▸ Work to complete: Gather every line of the material below that contains the string "height" and copy each one in full. Matching is case-sensitive.

(Element and text position data)
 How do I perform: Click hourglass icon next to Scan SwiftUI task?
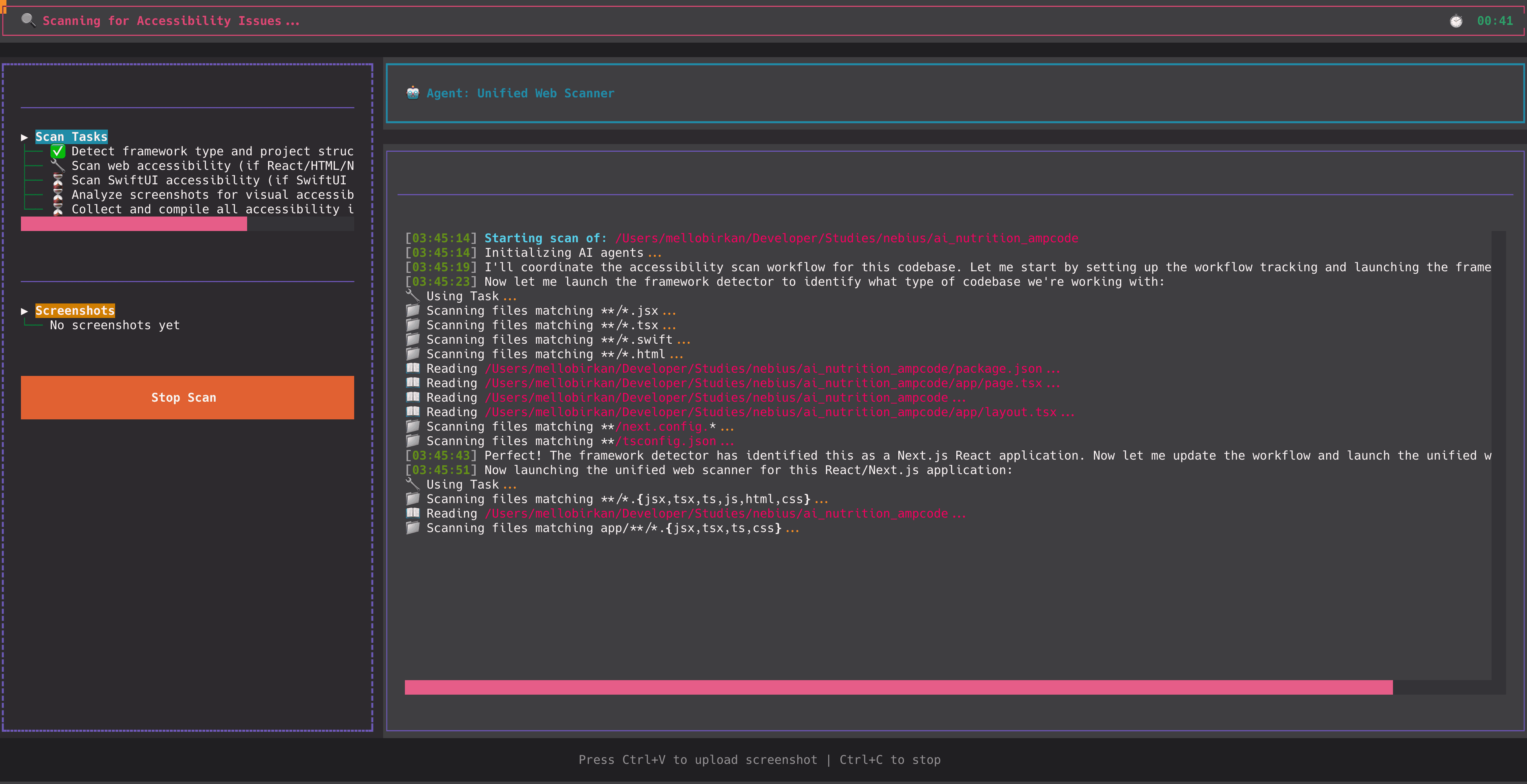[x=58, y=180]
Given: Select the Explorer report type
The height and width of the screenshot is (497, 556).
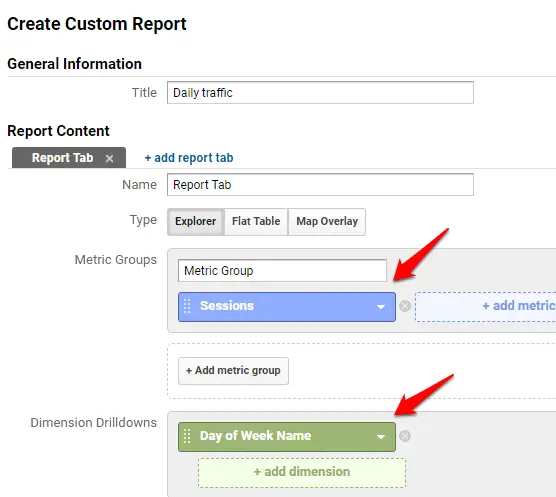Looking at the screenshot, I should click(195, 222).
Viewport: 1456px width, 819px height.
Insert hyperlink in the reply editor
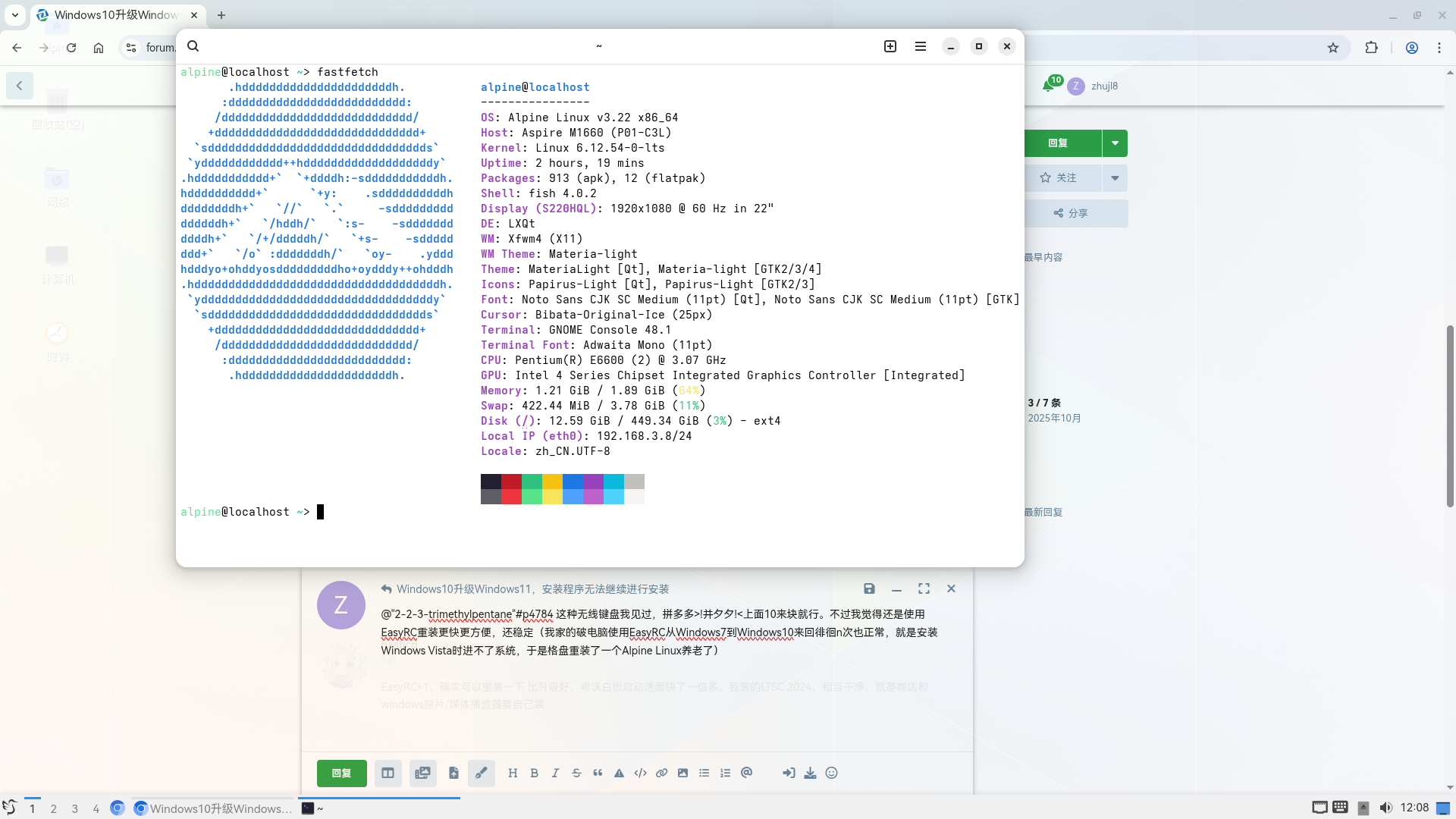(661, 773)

▸ Finished exercise:
The height and width of the screenshot is (497, 556).
Viewport: 1456px width, 819px height.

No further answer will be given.